Interesse demonstrieren die Besucher, aber auch die Fachleute bzw. Wissenschaftler. Und es äußert
sich in verschiedener Form: als Begeisterung, als kühle Indifferenz und als dezidierte Ablehnung.
Diese beiden Aspekte ließen auch die Idee zu einem solchen Workshop entstehen: die Möglichkeit,
sich mit den Objekten zu beschäftigen, und die Möglichkeit, sich ebenso mit den Reaktionen zu
beschäftigen.
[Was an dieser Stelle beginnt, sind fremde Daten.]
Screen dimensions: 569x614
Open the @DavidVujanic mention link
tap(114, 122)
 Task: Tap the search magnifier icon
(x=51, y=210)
Im Rahmen dieser Einleitung möchte ich einige der sich mir ergebenden Gedanken in
thesenartiger Form voranstellen. Es sind drei Punkte, die m.E. in diesem Zusammenhang von
Interesse sind:
Erstens die Frage, warum das pharaonische Ägypten dem (west)europäischen Betrachter so
fern und doch nah ist, wo die kulturellen Barrieren liegen, die wir bei der Auseinandersetzung mit der
pharaonischen Kultur berücksichtigen müssen - denn überwinden können (und sollten) wir sie nicht.
Daraus ergibt sich zweitens die Frage, warum der Kult der Toten in der pharaonischen Kultur
überhaupt eine solche enorme Bedeutung hat.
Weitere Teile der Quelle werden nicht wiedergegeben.